(Pixel coordinate grounding data)
========

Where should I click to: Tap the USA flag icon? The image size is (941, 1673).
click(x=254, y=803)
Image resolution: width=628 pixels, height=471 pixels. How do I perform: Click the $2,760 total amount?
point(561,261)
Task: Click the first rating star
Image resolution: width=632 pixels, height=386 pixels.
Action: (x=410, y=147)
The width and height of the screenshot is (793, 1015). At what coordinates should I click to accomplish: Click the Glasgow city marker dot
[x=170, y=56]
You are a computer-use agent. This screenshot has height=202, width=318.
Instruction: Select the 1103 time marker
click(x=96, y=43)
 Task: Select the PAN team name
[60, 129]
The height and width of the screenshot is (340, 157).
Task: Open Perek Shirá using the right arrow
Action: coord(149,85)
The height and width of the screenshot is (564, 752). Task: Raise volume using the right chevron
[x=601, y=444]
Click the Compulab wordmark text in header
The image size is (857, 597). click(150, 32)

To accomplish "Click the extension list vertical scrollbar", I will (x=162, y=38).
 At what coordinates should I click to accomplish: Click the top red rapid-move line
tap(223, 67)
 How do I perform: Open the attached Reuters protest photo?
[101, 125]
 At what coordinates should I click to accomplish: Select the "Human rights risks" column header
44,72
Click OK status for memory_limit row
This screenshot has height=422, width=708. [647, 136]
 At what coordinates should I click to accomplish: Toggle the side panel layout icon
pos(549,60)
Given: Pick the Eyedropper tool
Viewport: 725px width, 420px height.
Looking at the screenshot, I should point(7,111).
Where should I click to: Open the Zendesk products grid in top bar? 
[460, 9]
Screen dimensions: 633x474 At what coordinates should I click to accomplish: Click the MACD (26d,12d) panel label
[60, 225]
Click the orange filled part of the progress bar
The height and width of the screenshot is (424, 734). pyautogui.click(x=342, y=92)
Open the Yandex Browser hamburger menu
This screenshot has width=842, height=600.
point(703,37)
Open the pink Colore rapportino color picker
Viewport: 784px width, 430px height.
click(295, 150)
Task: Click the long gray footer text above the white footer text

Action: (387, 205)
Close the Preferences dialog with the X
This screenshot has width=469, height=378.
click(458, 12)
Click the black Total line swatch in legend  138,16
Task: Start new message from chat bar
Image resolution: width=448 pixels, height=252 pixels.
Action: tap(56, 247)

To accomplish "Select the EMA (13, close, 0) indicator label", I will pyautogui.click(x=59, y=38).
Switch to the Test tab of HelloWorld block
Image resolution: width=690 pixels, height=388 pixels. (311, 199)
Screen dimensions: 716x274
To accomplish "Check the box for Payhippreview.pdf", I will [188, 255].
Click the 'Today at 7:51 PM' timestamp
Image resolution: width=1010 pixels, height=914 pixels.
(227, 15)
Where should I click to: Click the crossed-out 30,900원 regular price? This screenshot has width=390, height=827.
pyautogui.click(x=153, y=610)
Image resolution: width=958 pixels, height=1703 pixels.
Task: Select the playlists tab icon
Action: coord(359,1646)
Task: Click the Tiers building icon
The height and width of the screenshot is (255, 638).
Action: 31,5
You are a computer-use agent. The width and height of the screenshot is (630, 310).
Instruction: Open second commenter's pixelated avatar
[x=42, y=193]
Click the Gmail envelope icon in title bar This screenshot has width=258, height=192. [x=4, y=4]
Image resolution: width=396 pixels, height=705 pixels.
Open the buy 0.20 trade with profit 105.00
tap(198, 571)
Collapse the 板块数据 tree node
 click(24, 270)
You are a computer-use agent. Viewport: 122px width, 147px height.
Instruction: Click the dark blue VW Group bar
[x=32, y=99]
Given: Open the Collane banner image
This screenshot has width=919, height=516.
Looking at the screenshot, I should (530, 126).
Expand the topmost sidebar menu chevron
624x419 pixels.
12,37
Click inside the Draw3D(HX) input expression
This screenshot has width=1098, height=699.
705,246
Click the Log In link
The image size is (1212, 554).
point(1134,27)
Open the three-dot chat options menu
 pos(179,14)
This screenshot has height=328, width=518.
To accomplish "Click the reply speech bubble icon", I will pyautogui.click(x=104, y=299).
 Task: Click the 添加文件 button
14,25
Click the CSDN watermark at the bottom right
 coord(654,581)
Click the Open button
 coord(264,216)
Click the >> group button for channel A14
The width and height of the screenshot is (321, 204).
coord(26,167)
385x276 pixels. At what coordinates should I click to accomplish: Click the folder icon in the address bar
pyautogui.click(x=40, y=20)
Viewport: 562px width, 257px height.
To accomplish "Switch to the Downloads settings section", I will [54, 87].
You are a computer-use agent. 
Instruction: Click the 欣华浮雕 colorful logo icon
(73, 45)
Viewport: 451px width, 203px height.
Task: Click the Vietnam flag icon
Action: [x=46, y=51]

========

Could you restate every entry verbatim, please?

Where should I click to: Tap the USA flag icon? The image size is (941, 1673).
click(x=254, y=803)
Image resolution: width=628 pixels, height=471 pixels. How do I perform: Click the $2,760 total amount?
point(561,261)
Task: Click the first rating star
Image resolution: width=632 pixels, height=386 pixels.
Action: (x=410, y=147)
The width and height of the screenshot is (793, 1015). At what coordinates should I click to accomplish: Click the Glasgow city marker dot
[x=170, y=56]
You are a computer-use agent. This screenshot has height=202, width=318.
Instruction: Select the 1103 time marker
click(x=96, y=43)
 Task: Select the PAN team name
[60, 129]
The height and width of the screenshot is (340, 157).
Task: Open Perek Shirá using the right arrow
Action: coord(149,85)
The height and width of the screenshot is (564, 752). Task: Raise volume using the right chevron
[x=601, y=444]
Click the Compulab wordmark text in header
The image size is (857, 597). click(150, 32)

To accomplish "Click the extension list vertical scrollbar", I will (x=162, y=38).
 At what coordinates should I click to accomplish: Click the top red rapid-move line
tap(223, 67)
 How do I perform: Open the attached Reuters protest photo?
[101, 125]
 At what coordinates should I click to accomplish: Select the "Human rights risks" column header
44,72
Click OK status for memory_limit row
This screenshot has height=422, width=708. [647, 136]
 At what coordinates should I click to accomplish: Toggle the side panel layout icon
pos(549,60)
Given: Pick the Eyedropper tool
Viewport: 725px width, 420px height.
Looking at the screenshot, I should point(7,111).
Where should I click to: Open the Zendesk products grid in top bar? 
[460, 9]
Screen dimensions: 633x474 At what coordinates should I click to accomplish: Click the MACD (26d,12d) panel label
[60, 225]
Click the orange filled part of the progress bar
The height and width of the screenshot is (424, 734). pyautogui.click(x=342, y=92)
Open the Yandex Browser hamburger menu
This screenshot has width=842, height=600.
point(703,37)
Open the pink Colore rapportino color picker
Viewport: 784px width, 430px height.
click(295, 150)
Task: Click the long gray footer text above the white footer text

Action: (387, 205)
Close the Preferences dialog with the X
This screenshot has width=469, height=378.
click(458, 12)
Click the black Total line swatch in legend  138,16
Task: Start new message from chat bar
Image resolution: width=448 pixels, height=252 pixels.
Action: tap(56, 247)

To accomplish "Select the EMA (13, close, 0) indicator label", I will pyautogui.click(x=59, y=38).
Switch to the Test tab of HelloWorld block
Image resolution: width=690 pixels, height=388 pixels. (311, 199)
Screen dimensions: 716x274
To accomplish "Check the box for Payhippreview.pdf", I will [188, 255].
Click the 'Today at 7:51 PM' timestamp
Image resolution: width=1010 pixels, height=914 pixels.
(227, 15)
Where should I click to: Click the crossed-out 30,900원 regular price? This screenshot has width=390, height=827.
pyautogui.click(x=153, y=610)
Image resolution: width=958 pixels, height=1703 pixels.
Task: Select the playlists tab icon
Action: coord(359,1646)
Task: Click the Tiers building icon
The height and width of the screenshot is (255, 638).
Action: 31,5
You are a computer-use agent. The width and height of the screenshot is (630, 310).
Instruction: Open second commenter's pixelated avatar
[x=42, y=193]
Click the Gmail envelope icon in title bar This screenshot has width=258, height=192. [x=4, y=4]
Image resolution: width=396 pixels, height=705 pixels.
Open the buy 0.20 trade with profit 105.00
tap(198, 571)
Collapse the 板块数据 tree node
 click(24, 270)
You are a computer-use agent. Viewport: 122px width, 147px height.
Instruction: Click the dark blue VW Group bar
[x=32, y=99]
Given: Open the Collane banner image
This screenshot has width=919, height=516.
Looking at the screenshot, I should (530, 126).
Expand the topmost sidebar menu chevron
624x419 pixels.
12,37
Click inside the Draw3D(HX) input expression
This screenshot has width=1098, height=699.
705,246
Click the Log In link
The image size is (1212, 554).
point(1134,27)
Open the three-dot chat options menu
 pos(179,14)
This screenshot has height=328, width=518.
To accomplish "Click the reply speech bubble icon", I will pyautogui.click(x=104, y=299).
 Task: Click the 添加文件 button
14,25
Click the CSDN watermark at the bottom right
 coord(654,581)
Click the Open button
 coord(264,216)
Click the >> group button for channel A14
The width and height of the screenshot is (321, 204).
coord(26,167)
385x276 pixels. At what coordinates should I click to accomplish: Click the folder icon in the address bar
pyautogui.click(x=40, y=20)
Viewport: 562px width, 257px height.
To accomplish "Switch to the Downloads settings section", I will [54, 87].
You are a computer-use agent. 
Instruction: Click the 欣华浮雕 colorful logo icon
(73, 45)
Viewport: 451px width, 203px height.
Task: Click the Vietnam flag icon
Action: [x=46, y=51]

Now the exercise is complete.